En el especial de La Red, Luis Carlos Arias, jugador de Independiente Medellín, contó que vivió una situación similar. Habló de uno de los episodios más vergonzosos de su vida.

“Una vez tenía que ir a entrenar. Mi mamá me despachó en un bus y yo a las tres cuadras me bajé del bus y me devolví a donde estaba tomando. Ella pasó por el lugar en el que estaba y de la impresión se desmayó. Yo la recogí, la dejé al hospital y me devolví a seguir tomando” dijo.

Arias, que al igual que su compañero de equipo cree que es un “tema superado”, dice que ahora está concentrado en ser “un buen papá y excelente esposo”.

Arias C

Reflexiona:  “No es fácil conseguir las cosas en la vida. Las personas exitossas tienen que sufrir mucho, vivir muchas cosas y caerse muchas veces. Pueden ver mi historia y me he torpezado muchas veces, pero el amor a esto (el fútbol), el amor a la familia, siempre me han dado las ganas para salir adelante”, señaló.

En el programa de este domingo, también se habló del caso de Wilder Medina, que aunque ya se conocía, contó detalles e hizo reflexiones en el diálogo con La Red.

“Tuve problemas con la adicción al alcohol y a las drogas que eso en estos momentos es superado. Fui pandillero”. El actual jugador Sport Boys de Bolivia estuvo al borde de la muerte cuando estuvo transitando los caminos del infierno.

“Estabamos en una discoteca, casualmente me paré al baño y escuché unos tiros, cuando salí del baño, dos mis amigos estaban muertos”.

Pese a que empezó a consumir drogas y alcohol en la infancia, cuando se convirtió en jugador profesional de fútbol siguó.

“Sentía que tenía que fumármelo. Ahí es cuando uno se da cuenta que ya está en la adicción. Andaba muy cogido de las drogas, me aporrió muy duro sobre todo cuando estuve en el Tolima”, dijo.

Sus éxitos profesionales, (Wilder Medina ha sido tres veces goleador del fútbol colombiano) se convertían en una excusa para consumir.

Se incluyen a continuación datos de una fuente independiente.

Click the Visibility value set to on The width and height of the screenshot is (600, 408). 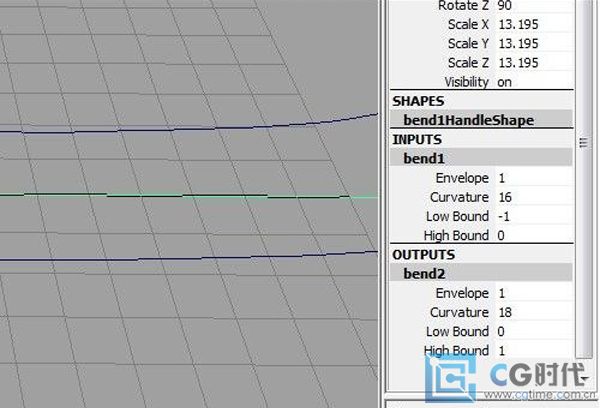coord(504,82)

“Habían días que lo hacía todos los días. Uno sacaba excusas. Que hoy gané, que estoy contento, que estoy triste, que pelee con mi pareja, que problemas en la casa…excusas tontas que uno saca para pegarlo”.

Medina señaló que no solo estaba dañando su vida. La de familia también se estaba viendo afectada por el comportamiento del jugador.

“Pensaba mucho en mis hijos, del del daño que les estaba haciendo, pero no era la forma de destruir a un ser humano, a mis hijos en los colegios les hacían bullying. Un periodista dijo que me quería ver con un costal y me va a ver con un costal, pero lleno de triunfos, de dinero y de balones, eso es lo mío seguir aportando mi buen fútbol”.

El jugador, que hoy tiene una fundación y una escuela de fútbol con la que busca alejar a los jóvenes de las drogas, sueña con retirarse en Independiente Santa Fe y con alguna convocatoria a la Selección Colombia.

“Quiero terminar bien mi carrera, por la puerta grande de un equipo. Me muero por terminar en Santa Fe, el equipo en el que mejor me han tratado. Por qué no llegar a una Selección Colombia, así sea una o dos convocatorias”.

Finalmente, el jugador advierte: “La adicción no mira horas, caras, si sos doctor, si sos futbolista, sis sos el alcalde (porque hasta con alcaldes lo hacía). Le pido a Dios que no me deje caer en ese mundo tan oscuro, que me siga manteniendo sobrio”, dijo.